The core machine learning models identify the “authenticity” and “trust” associated with each email. Authenticity refers to whether the IP address associated with the sender is in fact associated with the domain used. Trust is defined as the objective trustworthiness of an email, taking into account things such as use of “confusable” characters (such as a Cyrillic letter that looks like the letter o in “password”), deceptive misspellings, sender history and other metadata. From these a final risk score is generated. Rules are then applied to define what is ultimately classed as a fraudulent email.

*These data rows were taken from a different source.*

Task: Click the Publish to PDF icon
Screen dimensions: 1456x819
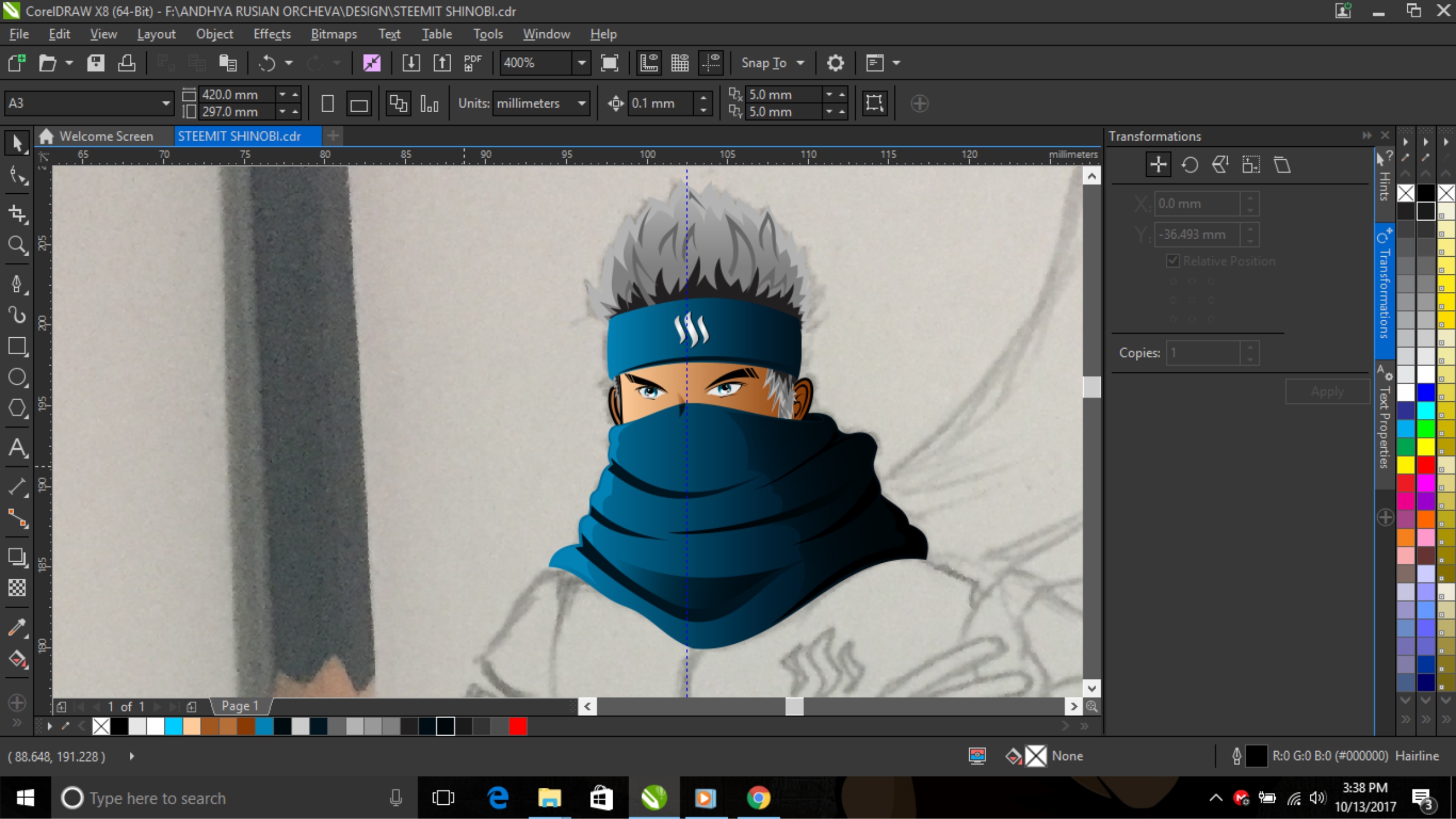Action: click(x=472, y=63)
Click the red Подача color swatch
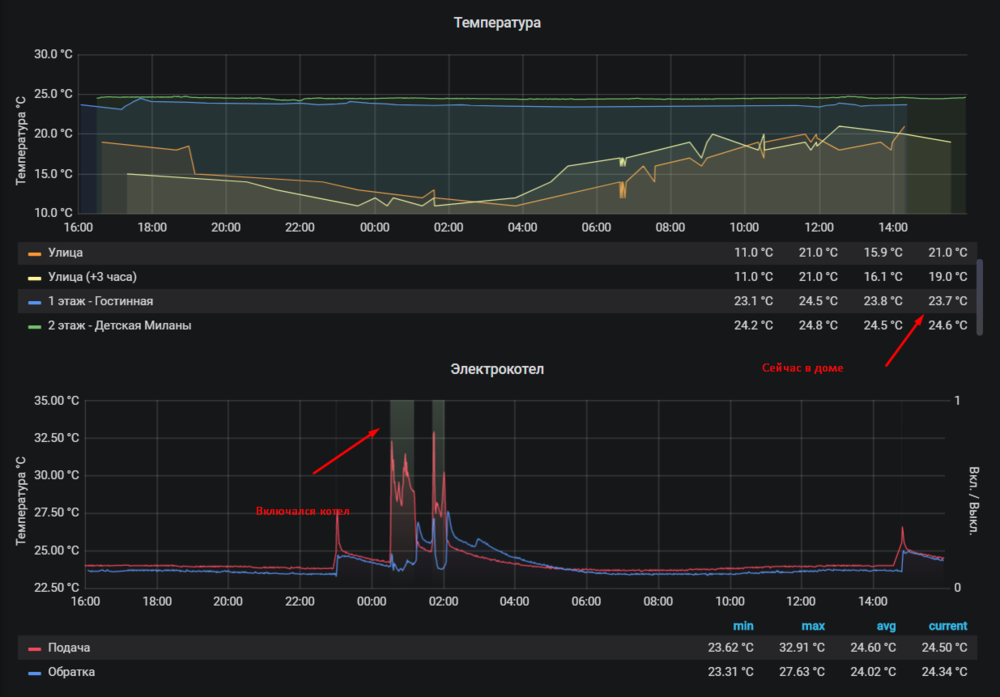The height and width of the screenshot is (697, 1000). click(34, 649)
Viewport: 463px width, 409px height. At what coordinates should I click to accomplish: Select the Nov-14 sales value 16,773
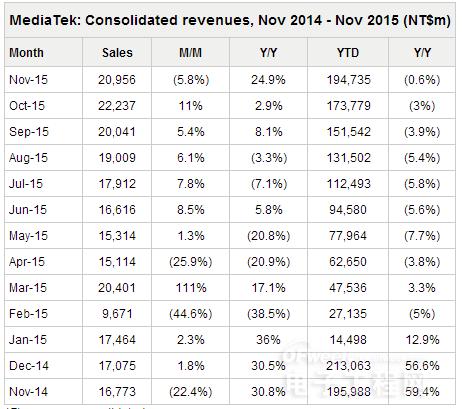(117, 392)
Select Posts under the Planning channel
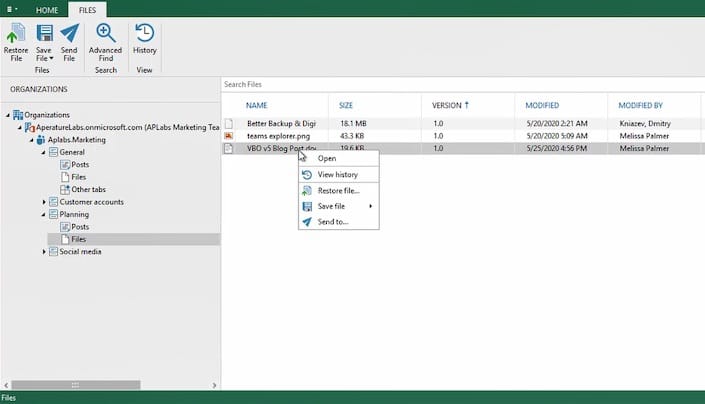The width and height of the screenshot is (705, 404). (x=79, y=227)
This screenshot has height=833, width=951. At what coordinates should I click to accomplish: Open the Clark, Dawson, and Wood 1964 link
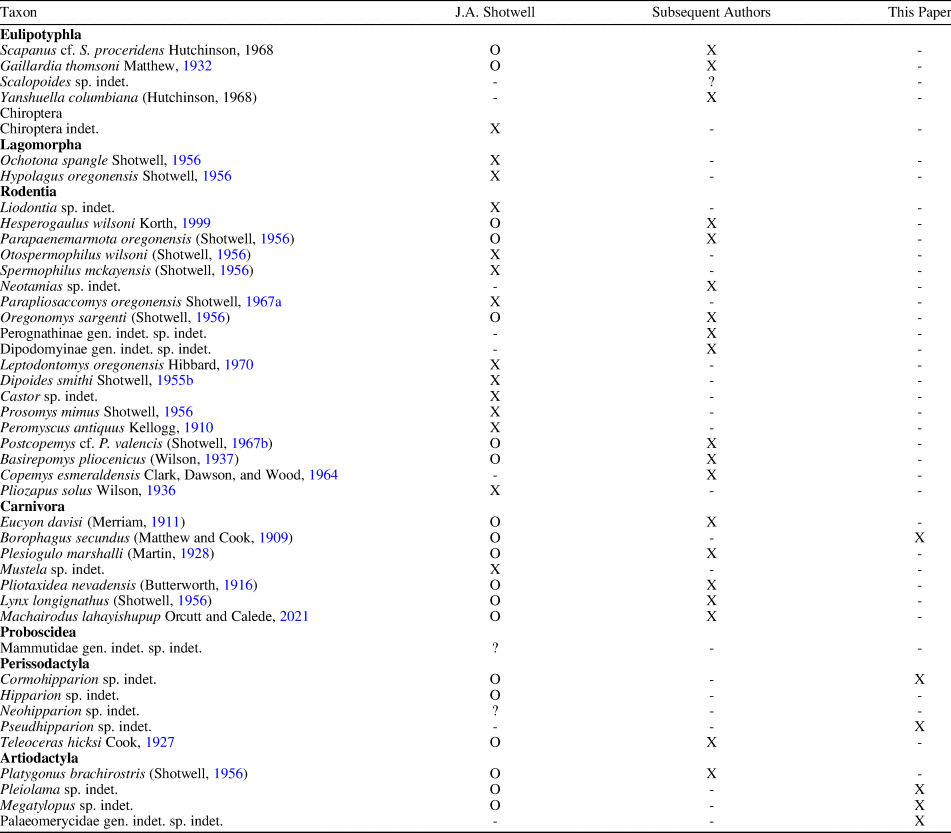click(x=323, y=475)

While this method has proven very successful at capturing malicious emails, it runs into another problem: Organizations and their behavior change. Models looking for deviations from normal patterns of email communication will sometimes classify legitimate changes as fraudulent, generating false positives. For example, using new domains associated with partners risks triggering false positives. To accommodate new or rare partner domains we must classify partners based on measurable characteristics of their relationship with the organization we are defending, such as the volume and breadth of email communication.
For each type of legitimate deviation from normal behavior, a model must be developed to reduce false positives. This is an iterative process, with the model re-engineered and retrained until a high level of accuracy is achieved. Machine learning then enables us to generalize beyond those examples and automate pattern detection at scale.
Catching fraud and simultaneously keeping false positives to a minimum is a challenge that can be met with a network of models working in tandem, each focusing on a few nuances of email. Through these techniques, it is possible to confidently catch fraudulent emails and allow good emails to reach their desired recipients unimpeded, without manual oversight.